The TV is on mute, and though Michael has about a zillion things left to say, he can’t quite say anything at all. After long, silent examination, Donald sets the photo back down and walks over to his bed. He plops down and says nothing.

Michael runs his own fingers over his hair. He picks at the bits of dried blood, twirling his fingertips around in circles. He hadn’t expected this from his father, this…sadness.   

Donald just leans on the edge of his bed, breathing like it hurts to take in air. Michael takes one step into the room, then stops. Just enough so that he can see his father take off his glasses and begin to rub his eyes.

He hasn’t seen his father this shaken in a long time. He really hasn’t been coming over at all anymore.
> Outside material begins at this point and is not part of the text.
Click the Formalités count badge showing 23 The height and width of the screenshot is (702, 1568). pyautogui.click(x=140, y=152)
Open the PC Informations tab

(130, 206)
He’s forgotten so many things about his father, the way he rubs his eyes and temples when he’s upset, the way he removes his glasses to clean them when he doesn’t know what to say next. 

He now has the sense that he is interrupting something, that maybe his father would prefer to be alone. But he remembers the feeling of being hugged by his father, swallowed up in a cloud of Old Spice and Tide, the tiny buttons of his father’s shirt brushing against his cheek.

Dad? Michael thinks. He hears the word over and over in his mind. Dad? Dad? Dad?

“Dad!” Michael startles himself. Though it was a question in his mind, when he spoke the word, it was forceful, demanding.  

Donald looks up. “Okay,” he says and rises slowly to his feet. “I’ll help you.”